To quote Walter Simmons’ informative booklet notes, ‘Nicolas Flagello was one of the last American composers to pursue traditional romantic musical values, intensified by modernist innovations in harmony and rhythm, but without the irony or detachment of postmodernism.’ He was active during the post-WWII years and his music certainly has attractions. Inevitably with a piano pitted against a full-size conventional symphony orchestra and the words ‘traditional romantic’ ringing in one’s ears, Rachmaninov - dead just seven years when Flagello wrote his first piano concerto - will, and does, spring to mind. There may not be a continual flow of melody, but the slow movement, a melancholy nocturne, is full of tenderness ending beautifully. The finale is rhythmically vital incorporating a scherzo in its conventionally structured sonata form, hemiolas popping up all over the place and there is a reminiscence of the strongly defined first movement to bring a tidy cyclical shape to the whole. The Serbian pianist Tatjana Rankovich impresses in this formidable account, for to play it is as hard as it sounds, while she gets solid support from the National Radio Symphony Orchestra of Ukraine under John McLaughlin Williams. This is an impressive start to this disc.

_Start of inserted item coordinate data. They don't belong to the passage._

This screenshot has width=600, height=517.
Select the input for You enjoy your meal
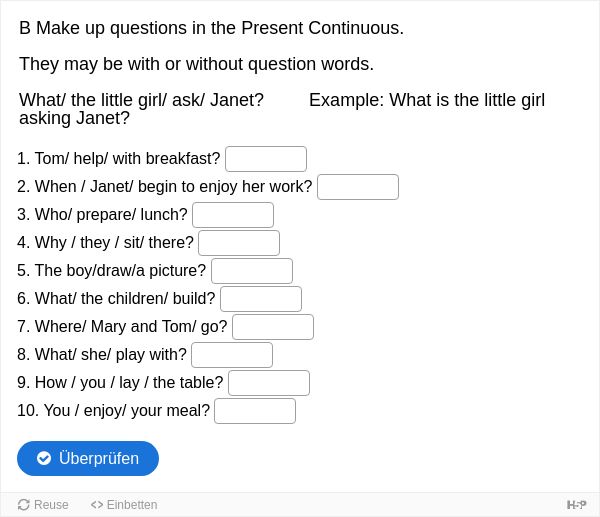(255, 411)
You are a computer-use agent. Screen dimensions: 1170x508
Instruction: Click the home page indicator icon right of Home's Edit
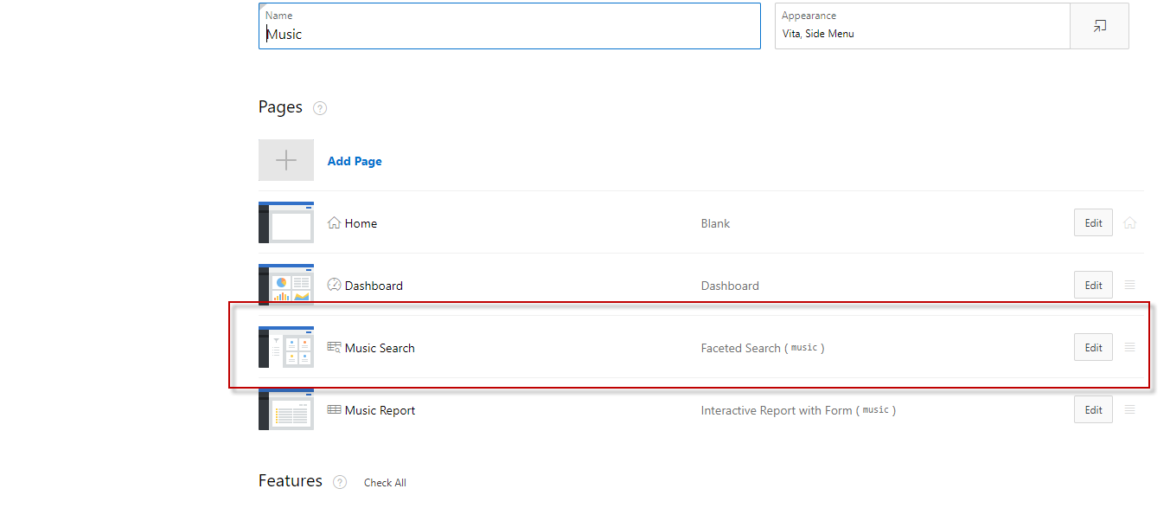(x=1130, y=223)
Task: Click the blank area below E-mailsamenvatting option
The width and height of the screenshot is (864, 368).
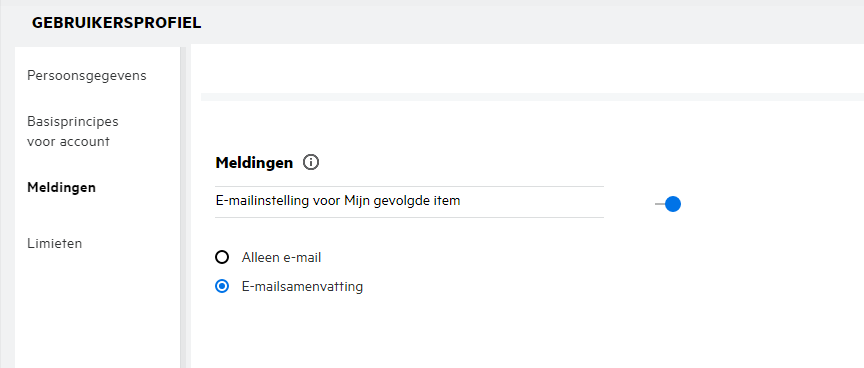Action: 527,333
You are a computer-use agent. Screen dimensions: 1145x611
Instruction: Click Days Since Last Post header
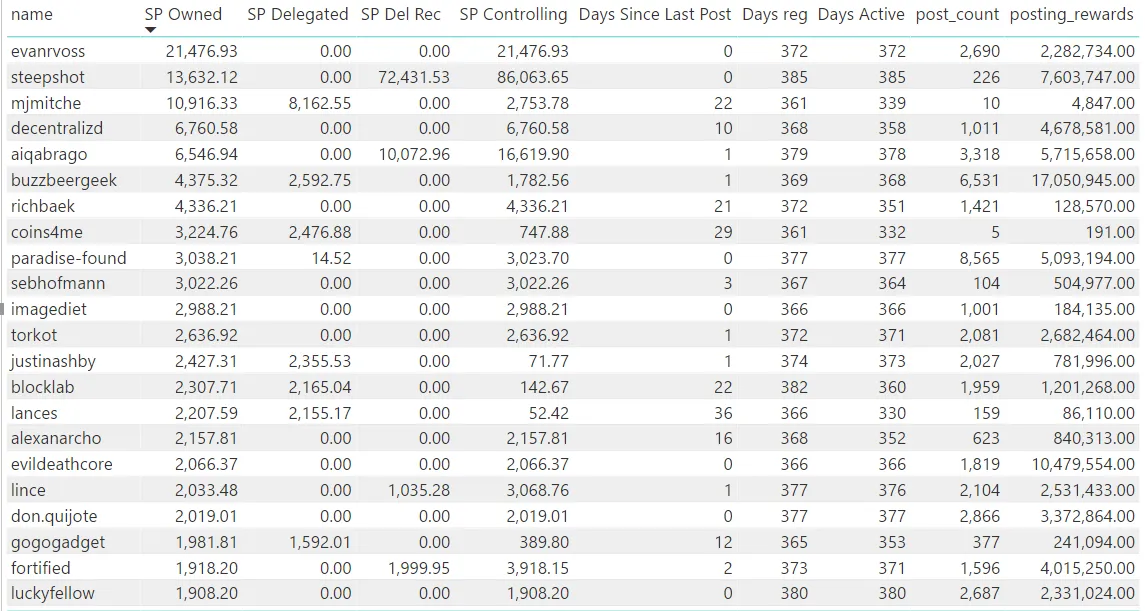tap(655, 15)
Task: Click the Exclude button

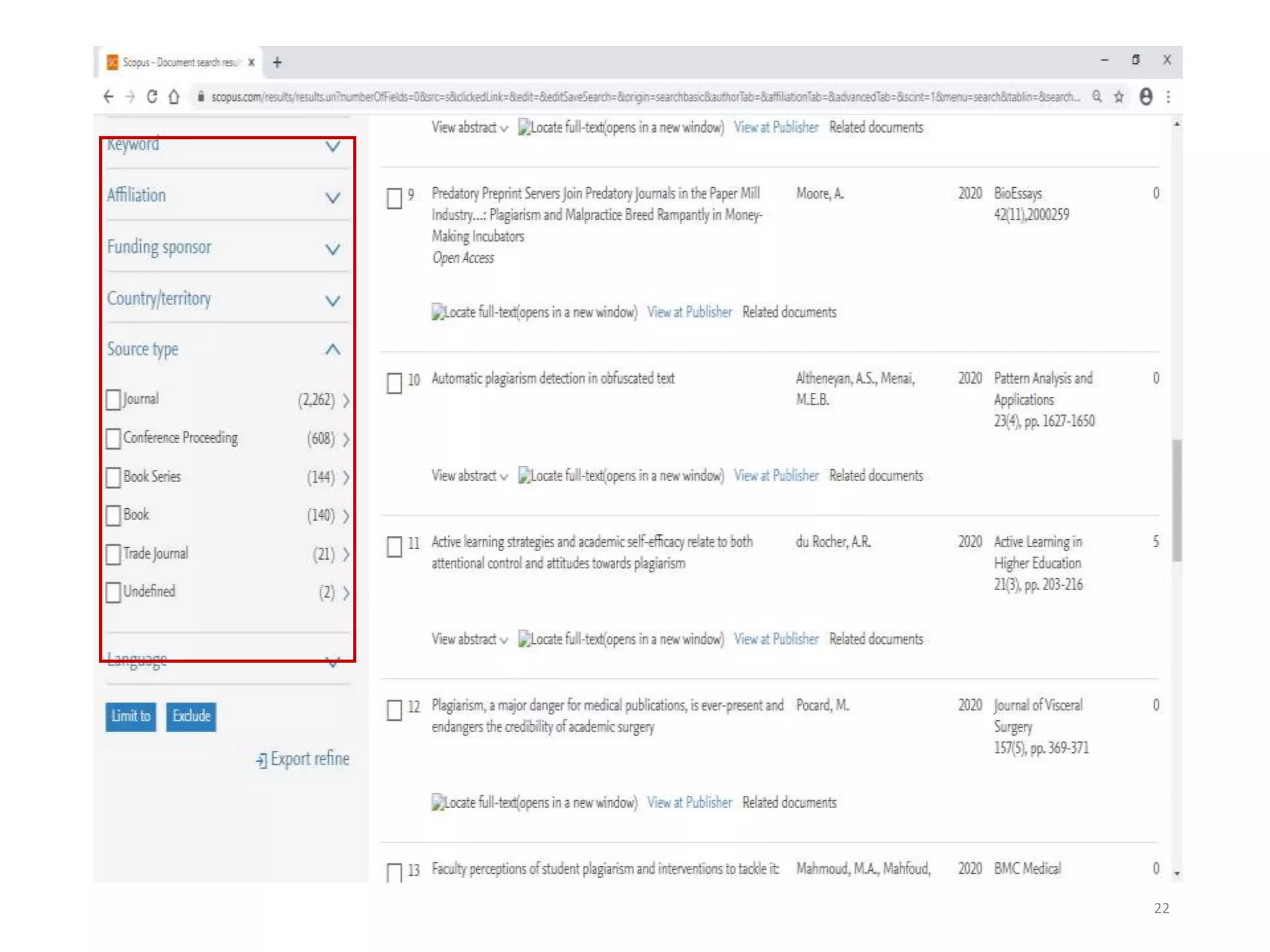Action: [x=191, y=716]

Curiously Rachmaninov immediately springs to mind once again, this time his Isle of the Dead, at the start of Flagello’s Dante’s Farewell, a dramatic monologue. It has a wonderfully atmospheric start, dark-hued colours and a beguiling solo violin. Flagello was a pragmatic composer and left much of his music in short score until a performance was forthcoming. With a more fallow period of rare appearances in concert programmes, it inevitably left a lot of works unfinished at his death, at least in terms of realisation in orchestral format. In 2003 Anthony Sbordini was commissioned by the composer’s family to score this scena, and the result is highly satisfactory for he is clearly in tune with Flagello’s now more mature style. Not a cheerful piece, this text entitled Gemma Donati by Joseph Tusiani, recounts a nightmare vision that came to Dante warning him of danger to Florence and his painful decision to abandon his wife and children and leave for Rome, never to return. Susan Gonzalez has a widely coloured voice, a rich lower register and thrilling top and the work allows full rein to her talents.
The disc does not have much cheerful music, and the Concerto sinfonico is no exception. Flagello had a degenerative disease for his last nine years, this work being the last completed and which he composed at the start of this sad period. Its attraction lies in the blend of four saxophones in stark contrast to the full symphony orchestra, but there is a wonderful moment of lyrical introspection in the first movement (five minutes in) before more grimness sets in. Clearly Flagello was a craftsman in musical concept and expression. Despite some occasional awkward tuning amongst it, the New Hudson Saxophone Quartet accompanied by the Rutgers Symphony Orchestra under Kynan Johns do the work proud.